Apartó el rostro, pues no quería que él viese su dolor. Las lágrimas le quemaron los ojos. Sí, era la imagen de su padre, pero no tenía el sexo correcto. Pobre padre: no había tenido la buena fortuna de engendrar un hijo varón en el lecho conyugal. En cambio, sí tenía un hijo bastardo. Volvió otra vez esos ojos invernales hacia el rostro del hombre, y dijo, sombría:

– Me pregunto si habrá otros como usted. Si es así, ruego que no todos sean tan parecidos a él como usted. Siempre he deseado un hermano pues ahora la línea hereditaria de mi padre se cortará, ¿sabe? Soy sólo una mujer, y por tanto, inaceptable. Nunca me ha parecido justo.

– Tal vez no sea justo, pero así son las cosas. En cuanto a un bastardo de su padre que se parezca a él, es poco probable que sea yo. Pero usted debe de estar en mejor situación para saber de ese tema que yo. Lo que sí parece probable es que si el conde concibió hijos fuera del lecho conyugal, deberían tener la sensatez de no mostrar sus caras por aquí.

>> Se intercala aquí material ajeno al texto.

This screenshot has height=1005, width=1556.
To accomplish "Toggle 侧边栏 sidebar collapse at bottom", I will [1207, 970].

Percibiendo que la muchacha se sentía herida, habló en tono calmo y práctico. Sin prisa, se puso de pie, quedando de frente a ella.

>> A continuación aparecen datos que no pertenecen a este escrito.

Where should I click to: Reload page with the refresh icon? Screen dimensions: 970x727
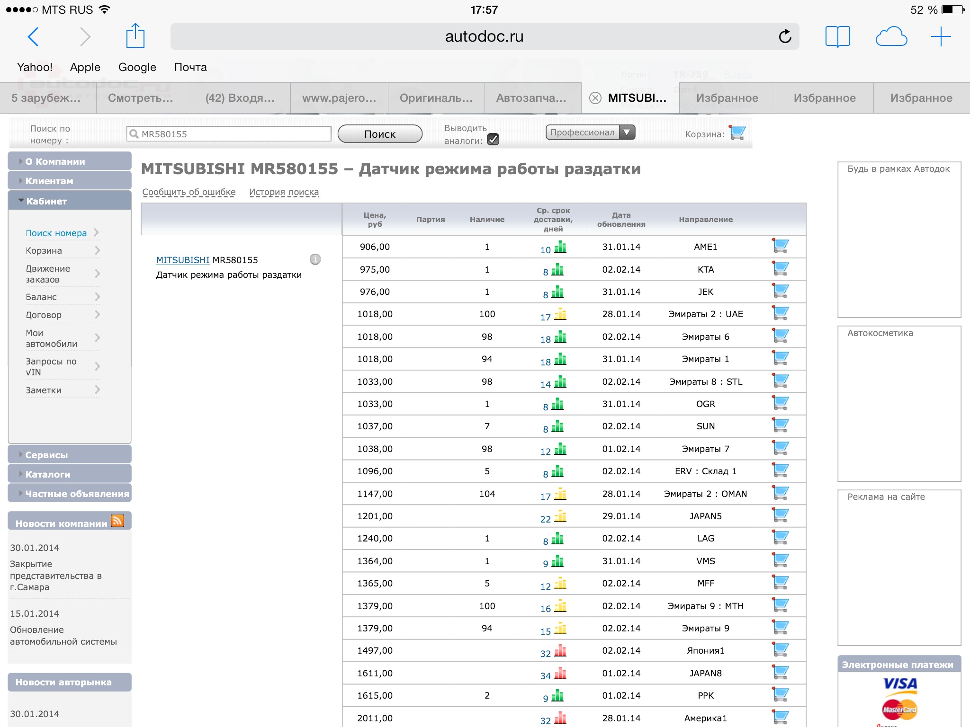(785, 36)
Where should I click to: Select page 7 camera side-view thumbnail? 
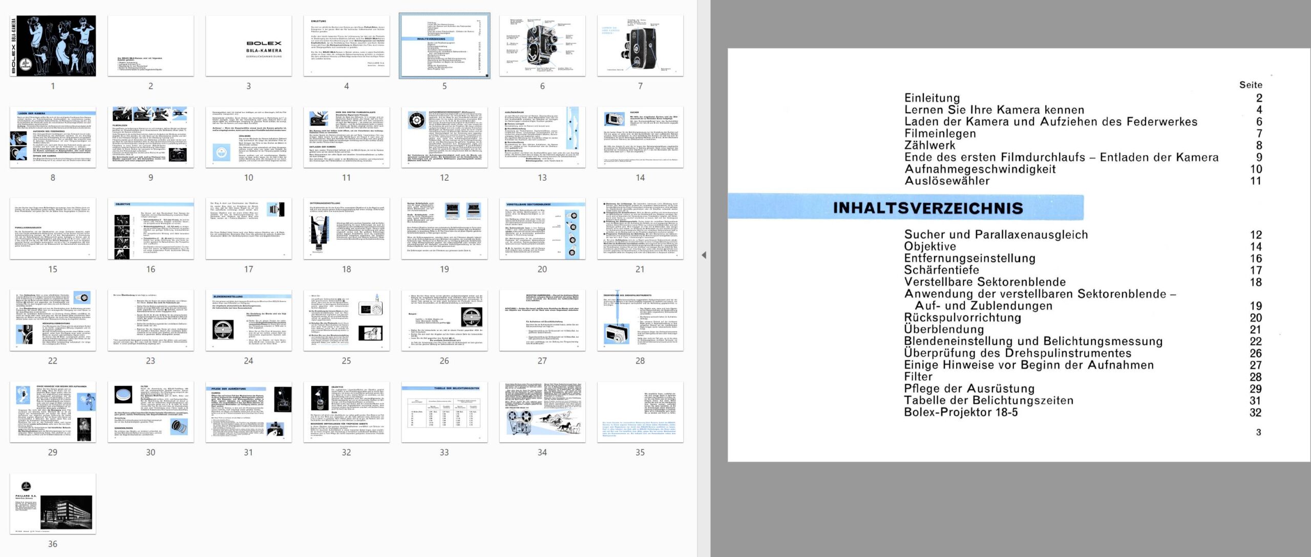[x=640, y=46]
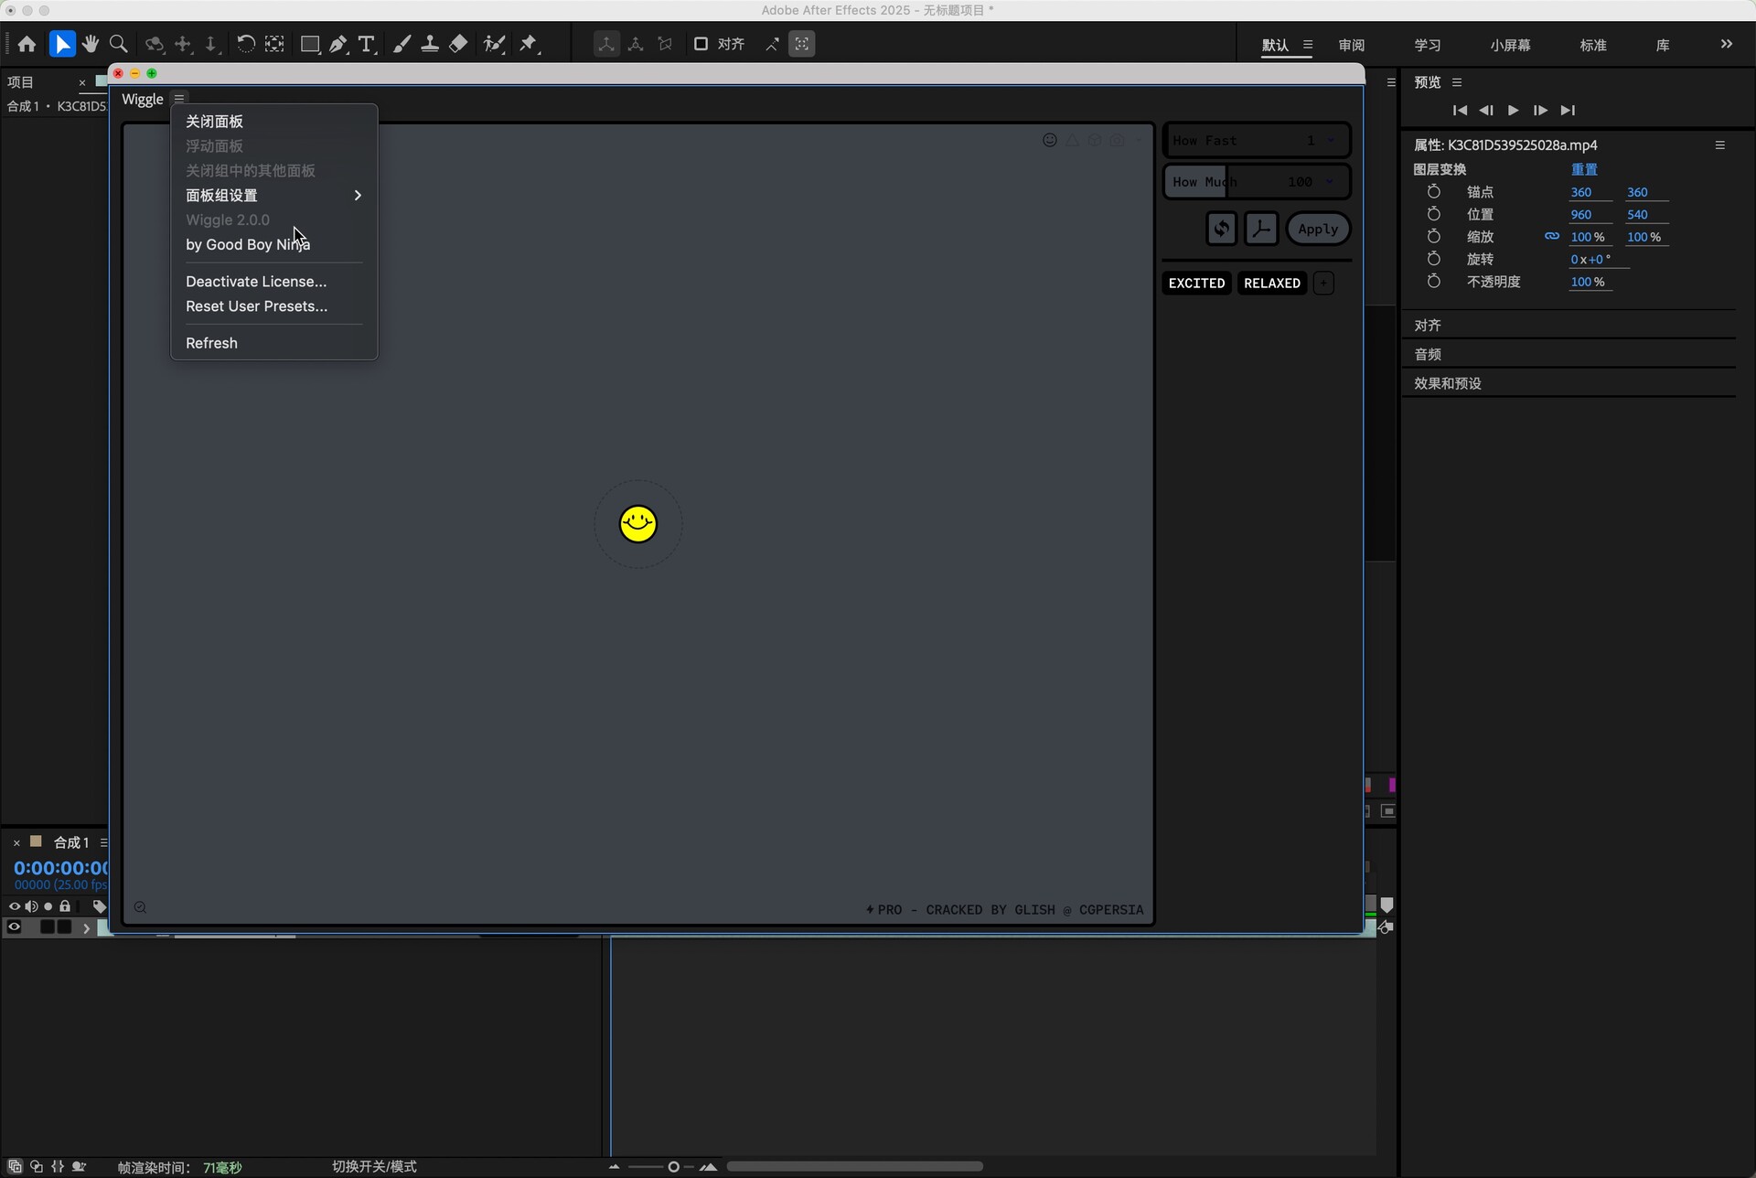Select the EXCITED preset

point(1196,283)
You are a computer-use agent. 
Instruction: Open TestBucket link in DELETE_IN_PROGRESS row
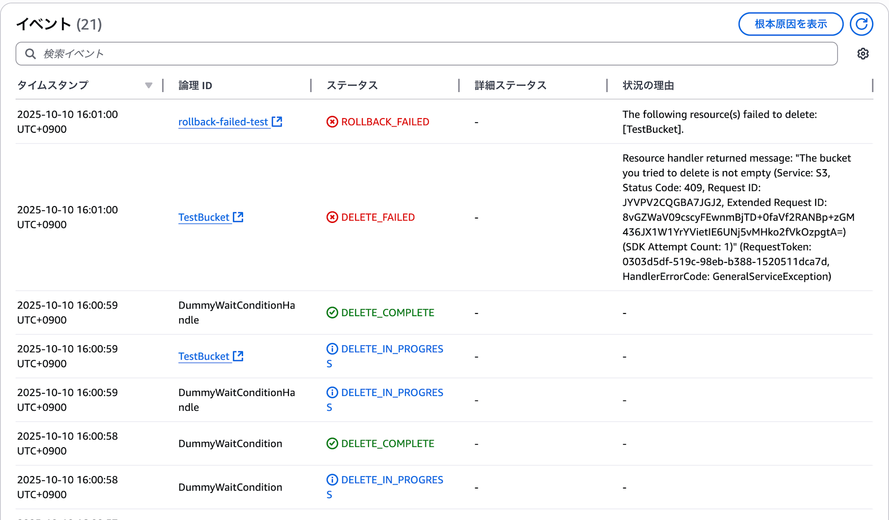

No quería asustarla. No quería que se sintiera amenazada por él: eso ya sucedería demasiado pronto.

– Pero está aquí. -No tuvo más remedio que levantar la vista mientras hablaba-. Maldito sea, hasta es de su misma altura. Dios querido, ¿cómo es que ha venido usted en semejante momento? ¿Acaso no tiene sentido del honor, de la decencia? Mi padre está muerto, y aquí está usted, comportándose como si estuviese en su lugar.

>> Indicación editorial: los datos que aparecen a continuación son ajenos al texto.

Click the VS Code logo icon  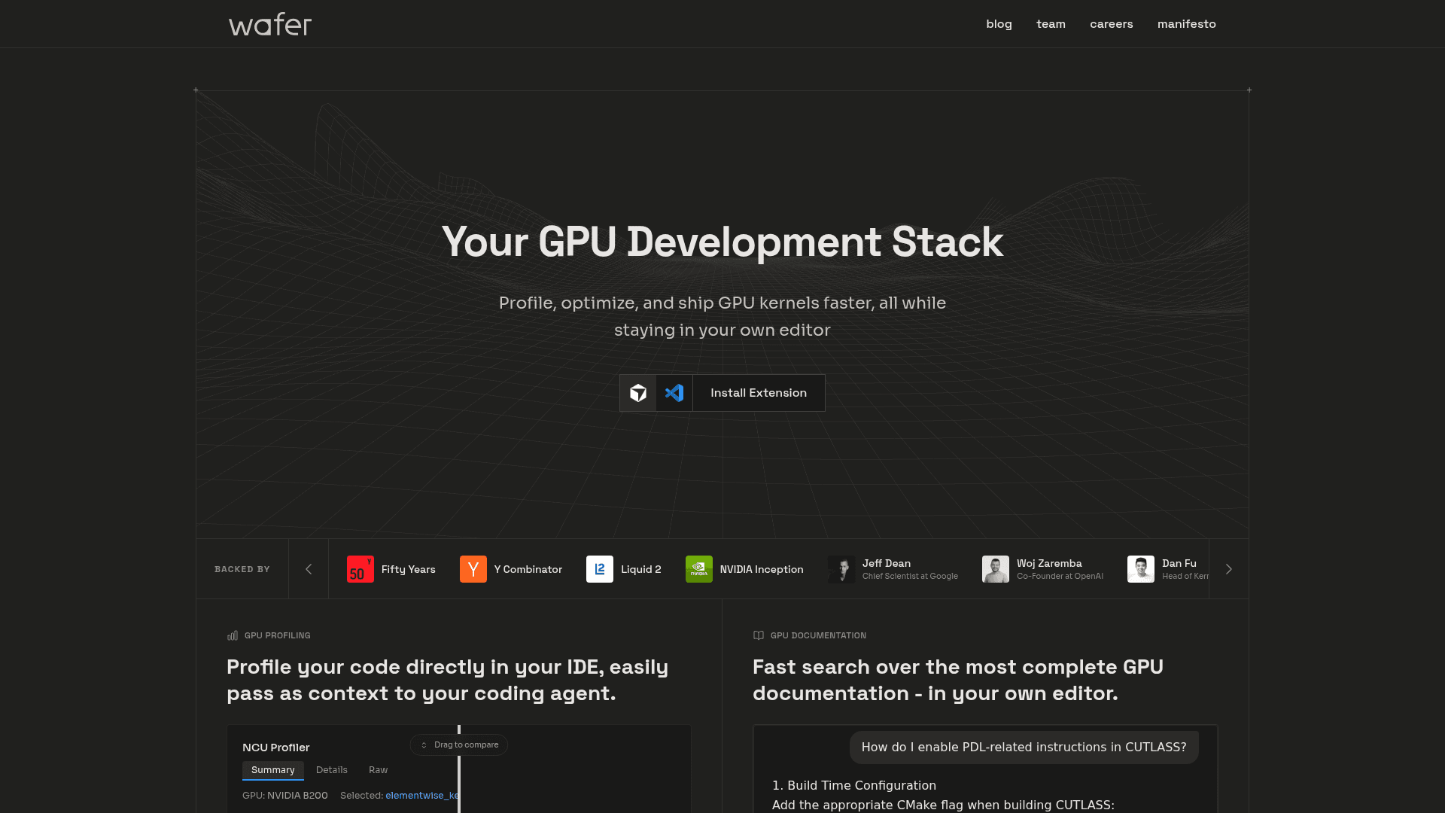(674, 393)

– Pone usted en duda mi honor, y yo preferiría que no lo haga. Lo tengo, al menos eso dicen de mí.

Arabella sintió muchas ganas de azotarlo en la cara con la fusta. El joven dio un paso hacia ella, cerniéndose sobre ella, tapándole el sol. Las fosas nasales de la muchacha se dilataron, delatando su intención.

– No lo haga, querida mía -dijo él, con voz tan tranquila y suave como la lluvia de verano.

– No soy querida suya -replicó, furiosa con él, consigo misma, y retrocedió. Entrecerró los ojos, y dijo con toda la crueldad posible-: No necesito que me diga por qué está aquí. No soy tonta, y ya lo he adivinado: es el bastardo de mi padre, que acude a la lectura del testamento. No tiene más honor que ese sapo que croa por ahí. ¿Piensa ser reconocido, recibir parte del dinero de mi padre?